哺乳动物中piRNA(piR)及结合蛋白PIWI在睾丸组织高表达，为精子发生必需，但目前对PIWI/piR通路在哺乳动物精子发生中的功能机制还了解不多。减数分裂后的单倍体精子细胞发育过程称为精子形成，是最复杂的细胞分化和形态变化过程之一，由于缺乏合适的研究系统，目前对此过程认识还极其有限。我们的前期研究建立了可高效干预小鼠精子细胞基因表达的慢病毒睾丸转导系统，揭示了PIWI/piR指导精子形成后期mRNA大规模降解、PIWI蛋白降解的分子机制及其降解异常致精子形成缺陷等。本项目将深入研究PIWI/piR在哺乳动物精子细胞顶体发生、染色质重构、细胞核压缩、基因组DNA甲基化修饰等精子细胞发育过程关键事件中的功能机制，鉴定临床无精症患者中潜在的piR/PIWI通路基因突变，研究相关突变在无精症发生中的功能机制。项目研究获得结果将揭示哺乳动物精子形成的调控机制，并为相关男性不育症诊治提供分子靶。
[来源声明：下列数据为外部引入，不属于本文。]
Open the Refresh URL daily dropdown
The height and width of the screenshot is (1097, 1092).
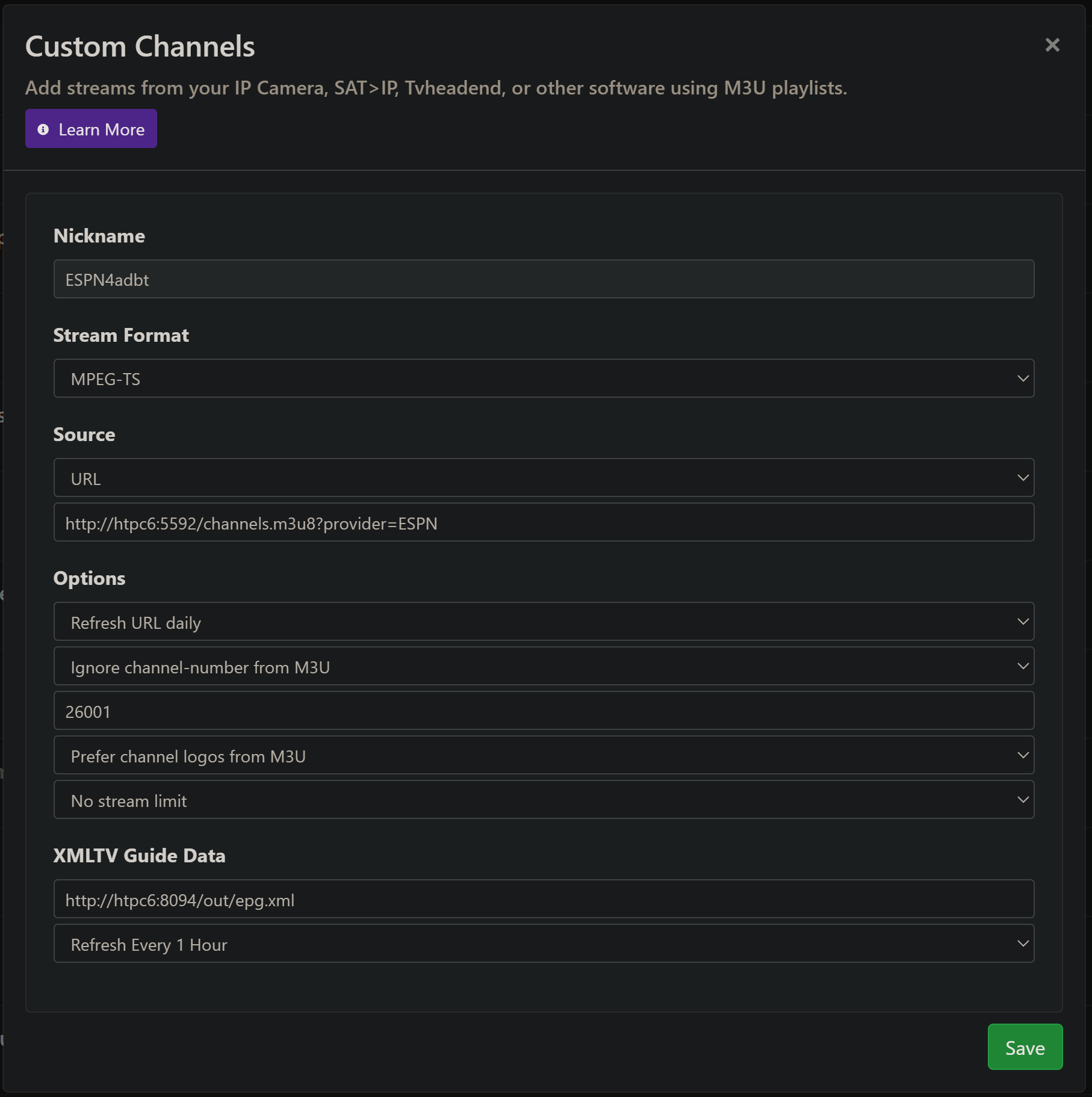click(543, 622)
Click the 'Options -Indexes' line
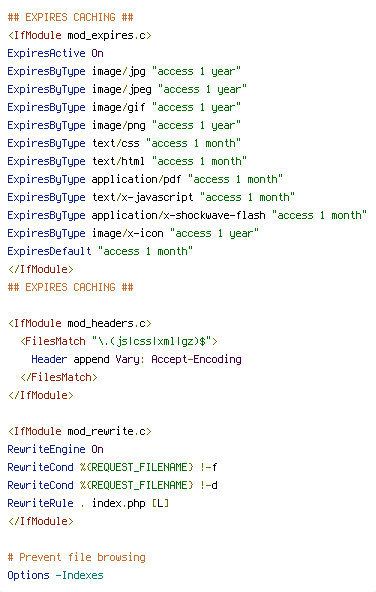Image resolution: width=376 pixels, height=592 pixels. [x=55, y=575]

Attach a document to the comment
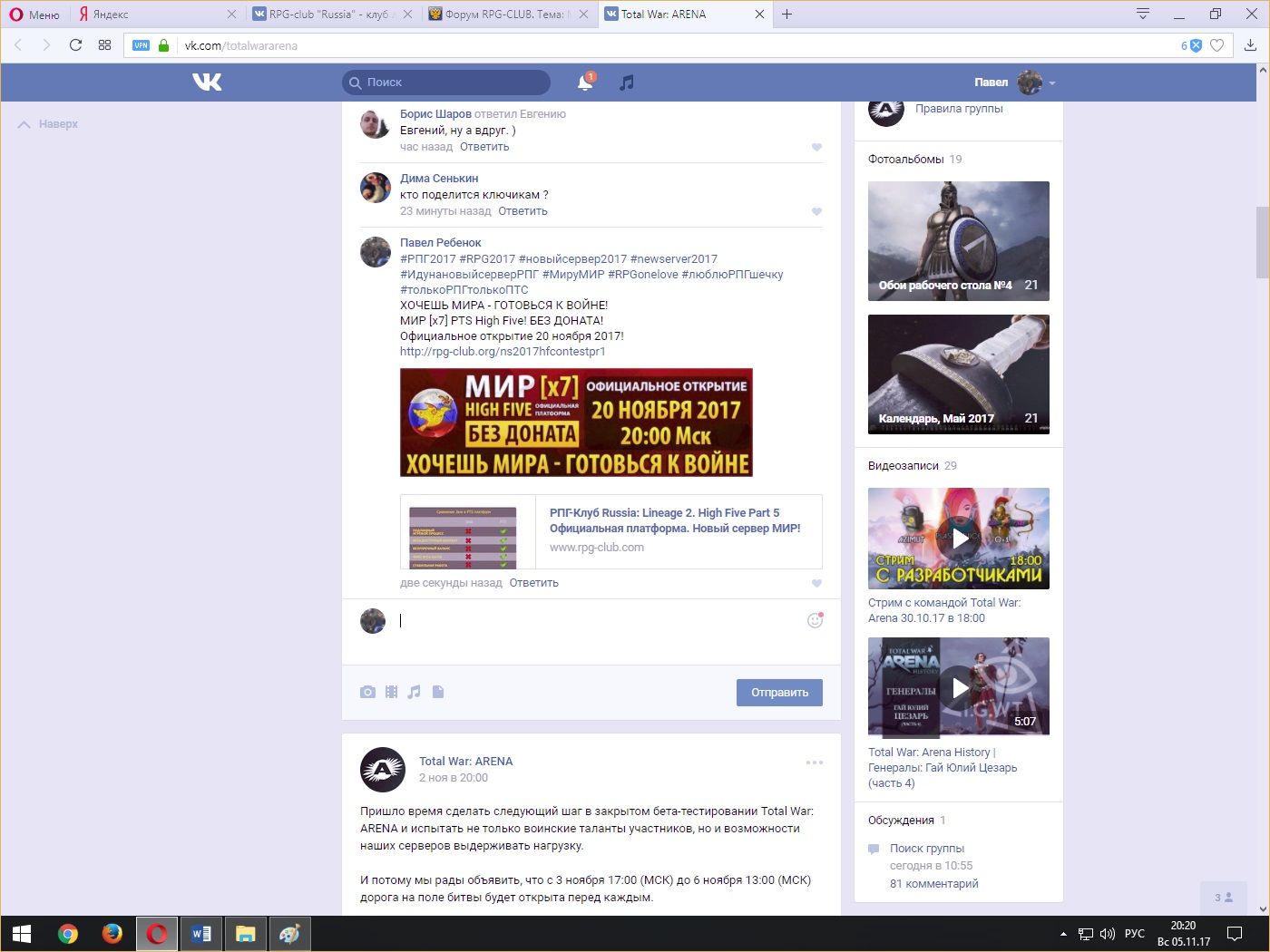coord(438,692)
男性不育是目前全球性的医学问题及社会问题。由于精子发育过程的独特性及其复杂性，目前对于生性细胞的发育调控及男性不育的致病原因还不甚了解，导致临床诊断和治疗策略极其有限。本课题组长期致力于PIWI/piR在精子发生及男性不育中的作用的研究。前期工作发现生精细胞发育后期，PIWI/piR介导mRNA大规模清除及PIWI/piR协同清除的分子机制。在此基础上，本项目通过一系列深入研究，发现生精细胞发育早期，PIWI/piRNA机器通过与转录起始因子eIF3F互作介导精子细胞发育必需基因的翻译激活（Cell 2019A）；而PIWI蛋白泛素化修饰降解异常导致精子发育后期及组蛋白-鱼精蛋白交换受阻，并最终导致男性不育（Cell 2017）。以上研究结果，首次报道了piRNA对蛋白质编码基因的双向调控功能，解析了PIWI/piRNA通路异常与人类男性不育的关系，系统揭示了PIWI/piRNA机器在哺乳动物生精细胞发育调控及男性不育中的功能机制。项目研究紧密结合基础研究与临床疾病，为深入了解精子发育调控机制及相关男性不育症的临床诊治提供新的靶点和思路，具有广阔的应用前景。.在本项目的支持下，已发表研究论文7篇（Cell 2017, 2019A, 2019B; Nucleic Acids Res 2018; Nature Cell Biol 2020; Mol Cell 2020; Cancer Res 2017），综述论文2篇，申请国家发明专利1项。人才培养方面，项目负责人先后获得“上海市巾帼创新奖”、“谈家桢生命科学创新奖”、“全国妇幼健康科学技术”一等奖，入选中组部“万人计划”等多项奖励。此外，项目组培养了6位博士研究生、1位硕士研究生毕业取得学位、1位出站博士后。